[Exercise inputs]
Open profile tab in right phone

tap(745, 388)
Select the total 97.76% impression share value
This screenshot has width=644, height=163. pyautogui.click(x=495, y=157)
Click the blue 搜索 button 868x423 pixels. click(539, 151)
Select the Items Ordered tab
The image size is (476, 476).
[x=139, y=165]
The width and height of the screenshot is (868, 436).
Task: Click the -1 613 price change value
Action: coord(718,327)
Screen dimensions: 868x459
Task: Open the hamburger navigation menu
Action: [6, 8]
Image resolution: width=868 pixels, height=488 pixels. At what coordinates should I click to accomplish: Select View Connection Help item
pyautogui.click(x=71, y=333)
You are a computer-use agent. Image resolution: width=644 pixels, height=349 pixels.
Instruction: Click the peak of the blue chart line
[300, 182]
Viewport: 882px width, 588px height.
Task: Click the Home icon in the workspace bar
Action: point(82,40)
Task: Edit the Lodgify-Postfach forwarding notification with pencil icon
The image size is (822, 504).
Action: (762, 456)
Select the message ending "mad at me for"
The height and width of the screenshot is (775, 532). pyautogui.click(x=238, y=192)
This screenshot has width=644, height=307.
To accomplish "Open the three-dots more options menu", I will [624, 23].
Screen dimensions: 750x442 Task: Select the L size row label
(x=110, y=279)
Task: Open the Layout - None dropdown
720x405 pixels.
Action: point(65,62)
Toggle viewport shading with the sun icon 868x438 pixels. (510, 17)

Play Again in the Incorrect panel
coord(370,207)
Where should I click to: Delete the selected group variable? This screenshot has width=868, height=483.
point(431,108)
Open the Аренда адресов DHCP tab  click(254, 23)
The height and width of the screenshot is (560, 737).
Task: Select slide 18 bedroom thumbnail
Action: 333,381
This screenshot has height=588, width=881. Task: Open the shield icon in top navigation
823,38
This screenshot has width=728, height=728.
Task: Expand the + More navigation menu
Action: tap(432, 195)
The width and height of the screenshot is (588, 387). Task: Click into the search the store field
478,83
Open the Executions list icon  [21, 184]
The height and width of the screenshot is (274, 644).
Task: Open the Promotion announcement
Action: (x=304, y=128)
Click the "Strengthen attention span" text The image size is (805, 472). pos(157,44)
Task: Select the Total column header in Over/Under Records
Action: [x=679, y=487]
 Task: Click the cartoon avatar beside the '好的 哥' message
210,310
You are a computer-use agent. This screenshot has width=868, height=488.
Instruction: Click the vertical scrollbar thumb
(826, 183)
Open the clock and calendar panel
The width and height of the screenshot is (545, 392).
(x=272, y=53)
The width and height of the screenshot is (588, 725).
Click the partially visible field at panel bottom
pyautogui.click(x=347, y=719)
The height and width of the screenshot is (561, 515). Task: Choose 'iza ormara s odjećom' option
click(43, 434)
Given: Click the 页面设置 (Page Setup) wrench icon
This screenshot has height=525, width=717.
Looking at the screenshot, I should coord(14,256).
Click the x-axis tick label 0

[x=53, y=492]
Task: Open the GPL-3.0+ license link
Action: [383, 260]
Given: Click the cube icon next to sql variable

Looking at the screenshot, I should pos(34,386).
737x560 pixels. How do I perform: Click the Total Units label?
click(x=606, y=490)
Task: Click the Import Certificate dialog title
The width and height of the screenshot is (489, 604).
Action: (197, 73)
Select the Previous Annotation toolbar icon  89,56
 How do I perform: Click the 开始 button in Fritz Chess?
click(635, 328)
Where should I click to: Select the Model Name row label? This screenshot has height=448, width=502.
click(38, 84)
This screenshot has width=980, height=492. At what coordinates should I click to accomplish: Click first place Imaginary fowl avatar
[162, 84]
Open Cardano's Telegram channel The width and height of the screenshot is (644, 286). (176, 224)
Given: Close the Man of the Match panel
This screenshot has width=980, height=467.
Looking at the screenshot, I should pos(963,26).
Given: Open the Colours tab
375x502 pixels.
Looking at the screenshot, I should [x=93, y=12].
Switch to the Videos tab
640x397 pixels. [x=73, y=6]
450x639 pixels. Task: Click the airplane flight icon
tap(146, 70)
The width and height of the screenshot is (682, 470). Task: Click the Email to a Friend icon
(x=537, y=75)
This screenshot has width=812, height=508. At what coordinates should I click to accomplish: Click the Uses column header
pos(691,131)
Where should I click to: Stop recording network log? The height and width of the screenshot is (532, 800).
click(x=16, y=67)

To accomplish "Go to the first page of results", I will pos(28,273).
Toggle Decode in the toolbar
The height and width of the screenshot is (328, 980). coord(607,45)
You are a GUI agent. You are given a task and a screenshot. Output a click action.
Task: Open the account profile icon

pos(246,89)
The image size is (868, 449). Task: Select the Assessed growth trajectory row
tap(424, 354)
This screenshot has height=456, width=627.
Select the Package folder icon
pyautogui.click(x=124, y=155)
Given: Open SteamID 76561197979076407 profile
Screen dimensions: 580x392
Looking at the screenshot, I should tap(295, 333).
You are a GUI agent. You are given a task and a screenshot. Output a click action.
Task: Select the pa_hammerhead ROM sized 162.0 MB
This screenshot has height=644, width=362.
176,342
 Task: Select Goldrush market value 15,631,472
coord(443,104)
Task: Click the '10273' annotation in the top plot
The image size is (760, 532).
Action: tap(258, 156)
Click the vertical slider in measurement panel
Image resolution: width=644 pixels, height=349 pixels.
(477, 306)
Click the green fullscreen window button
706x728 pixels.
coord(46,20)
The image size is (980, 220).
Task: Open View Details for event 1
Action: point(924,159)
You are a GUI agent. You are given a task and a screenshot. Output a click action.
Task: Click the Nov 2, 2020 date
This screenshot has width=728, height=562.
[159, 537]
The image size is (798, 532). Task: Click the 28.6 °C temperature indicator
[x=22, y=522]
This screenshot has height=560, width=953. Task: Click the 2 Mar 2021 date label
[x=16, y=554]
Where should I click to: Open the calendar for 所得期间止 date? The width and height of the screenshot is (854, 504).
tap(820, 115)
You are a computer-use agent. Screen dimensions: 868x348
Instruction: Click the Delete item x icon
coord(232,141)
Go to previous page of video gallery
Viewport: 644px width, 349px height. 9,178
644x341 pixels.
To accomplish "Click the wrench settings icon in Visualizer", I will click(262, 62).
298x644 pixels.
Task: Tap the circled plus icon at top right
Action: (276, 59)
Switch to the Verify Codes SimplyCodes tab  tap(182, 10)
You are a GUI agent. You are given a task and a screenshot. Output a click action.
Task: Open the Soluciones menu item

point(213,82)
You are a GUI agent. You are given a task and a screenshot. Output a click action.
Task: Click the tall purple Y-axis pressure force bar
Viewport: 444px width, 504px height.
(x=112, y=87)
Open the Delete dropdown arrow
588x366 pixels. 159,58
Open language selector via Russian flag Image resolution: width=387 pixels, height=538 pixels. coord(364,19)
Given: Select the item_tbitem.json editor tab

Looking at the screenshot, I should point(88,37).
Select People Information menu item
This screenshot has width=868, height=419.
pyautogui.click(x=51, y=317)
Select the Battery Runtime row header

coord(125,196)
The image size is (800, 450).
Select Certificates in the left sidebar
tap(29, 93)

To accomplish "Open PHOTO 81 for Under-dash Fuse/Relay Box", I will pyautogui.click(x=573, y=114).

[Assigned task]
Each line of the data above containing the string "computer" is to be copied.

[Exercise output]
You are a computer-use agent. Image resolution: width=644 pixels, height=349 pixels.
You are a computer-use agent. This screenshot has width=868, height=488.
You are a computer-use agent. Screen dimensions: 868x348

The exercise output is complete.